Обожженные солнцем, мы стали черными и ловкими, как обезьяны.

Особенно приятно было мне перебираться через ручьи. Я брал ее на руки и прыгал на другую сторону. Всякий раз меня, как стрелку магнитного компаса, тянуло именно в те места, где чаще всего попадались потоки. Надо сказать, воды в тот год было много, весна стояла дружная, снега на Яйле и Ай—Петри таяли быстро, а внизу все пылало — цвели глицинии, иудино дерево, маки.

Я обошел почти весь свет, но нигде не видел такой безумной весны: такого количества цветов, шумных потоков, такого ясного неба…

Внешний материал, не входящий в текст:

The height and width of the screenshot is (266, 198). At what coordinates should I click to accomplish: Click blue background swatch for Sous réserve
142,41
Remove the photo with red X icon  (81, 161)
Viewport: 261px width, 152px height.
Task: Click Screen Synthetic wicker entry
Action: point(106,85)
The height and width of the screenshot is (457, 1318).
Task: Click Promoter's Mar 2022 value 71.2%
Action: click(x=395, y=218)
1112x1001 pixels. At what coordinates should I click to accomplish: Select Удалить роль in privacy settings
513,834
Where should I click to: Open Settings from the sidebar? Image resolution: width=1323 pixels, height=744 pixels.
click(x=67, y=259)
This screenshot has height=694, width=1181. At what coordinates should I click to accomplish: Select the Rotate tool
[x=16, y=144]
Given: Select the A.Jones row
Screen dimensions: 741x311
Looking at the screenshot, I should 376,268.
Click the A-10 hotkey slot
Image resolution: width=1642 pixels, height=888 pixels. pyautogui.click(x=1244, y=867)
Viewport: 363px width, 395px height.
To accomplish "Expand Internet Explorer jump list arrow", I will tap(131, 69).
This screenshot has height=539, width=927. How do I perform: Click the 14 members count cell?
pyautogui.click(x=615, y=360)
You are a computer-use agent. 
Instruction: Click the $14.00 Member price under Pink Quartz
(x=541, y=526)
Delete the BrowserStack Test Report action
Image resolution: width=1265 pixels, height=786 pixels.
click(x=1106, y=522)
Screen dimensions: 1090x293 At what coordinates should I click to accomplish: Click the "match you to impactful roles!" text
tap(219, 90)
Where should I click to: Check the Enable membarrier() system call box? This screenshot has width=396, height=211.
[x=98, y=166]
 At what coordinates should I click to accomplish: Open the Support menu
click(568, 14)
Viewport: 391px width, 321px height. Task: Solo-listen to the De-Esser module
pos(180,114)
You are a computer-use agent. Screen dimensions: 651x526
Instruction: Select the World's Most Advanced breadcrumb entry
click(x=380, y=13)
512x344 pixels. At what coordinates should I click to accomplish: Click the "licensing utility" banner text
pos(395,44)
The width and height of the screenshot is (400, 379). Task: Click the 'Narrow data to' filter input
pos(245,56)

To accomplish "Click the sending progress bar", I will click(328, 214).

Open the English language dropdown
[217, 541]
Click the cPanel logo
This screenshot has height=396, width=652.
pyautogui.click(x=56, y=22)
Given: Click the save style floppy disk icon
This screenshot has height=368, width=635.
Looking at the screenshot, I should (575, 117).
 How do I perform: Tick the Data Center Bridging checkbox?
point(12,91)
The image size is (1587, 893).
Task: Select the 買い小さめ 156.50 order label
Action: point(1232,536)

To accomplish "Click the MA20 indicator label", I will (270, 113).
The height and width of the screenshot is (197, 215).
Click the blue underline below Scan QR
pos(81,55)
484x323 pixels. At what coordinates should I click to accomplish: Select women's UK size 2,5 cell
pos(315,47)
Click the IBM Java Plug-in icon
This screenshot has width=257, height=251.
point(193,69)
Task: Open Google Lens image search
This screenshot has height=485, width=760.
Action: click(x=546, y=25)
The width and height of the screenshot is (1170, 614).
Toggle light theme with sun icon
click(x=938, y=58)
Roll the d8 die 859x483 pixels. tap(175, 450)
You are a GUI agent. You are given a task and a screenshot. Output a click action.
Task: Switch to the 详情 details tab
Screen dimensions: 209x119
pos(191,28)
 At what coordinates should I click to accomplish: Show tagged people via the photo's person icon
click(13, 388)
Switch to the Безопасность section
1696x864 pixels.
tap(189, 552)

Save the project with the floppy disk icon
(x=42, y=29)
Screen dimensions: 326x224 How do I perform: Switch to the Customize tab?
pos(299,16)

Однажды, взяв ее на руки, чтобы перенести через ручей, я шагнул в воду, остановился, прижал ее к груди и поцеловал. Не помню, сколько я стоял; думаю, что в тот момент согласился бы всю жизнь стоять там… Она первая опомнилась и набросилась на меня. Теперь–то я понимаю, что стоять в ледяном горном потоке мог лишь человек, совершенно потерявший голову. Оно, конечно, так и было. Перейдя поток, я опустил ее на землю. Мы оба дрожали и первое время не могли смотреть друг другу в глаза, как будто совершили тяжкое преступление. Но как только глаза наши встретились, она опустила голову и прижалась ко мне. Я обнял ее. Мне хотелось сказать что–нибудь такое, ну там, какая она хорошая, как я люблю ее. Но язык мой отяжелел, словно мокрый парус. Так мы и стояли, как слепые, у обрыва. Когда спускались к морю, Лариса, притихшая, шла с опущенной головой, а я как будто еще больше вырос, как будто стал сильнее, все во мне пело и играло. Я смотрел то на горы, то на море, то на цветущие сады, то на нее, и так хорошо было мне…

— Я устала, — сказала она и стыдливо добавила: — От любви…

Что со мной сталось! Я готов был Яйлу поднять, хотел сказать ей так много, но она быстро закрыла мне рот рукой:

— Нет! Нет! Не говорите!.. Ничего не говорите! Пойдемте к морю!

Я подчинился ей.

Взявшись за руки, мы пошли вниз.

На море был штиль. У горизонта курился дымок.

— Пароход! — закричала она. — Шевелитесь же, капитан!

Она отняла свою руку и побежала к берегу.

Мы долго сидели у моря и смотрели на синюю гладь, на угасавшее солнце и на скрывавшийся за Симеизом пароход. Мы молчали, да и о чем было говорить, когда сердца наши лежали на одном курсе.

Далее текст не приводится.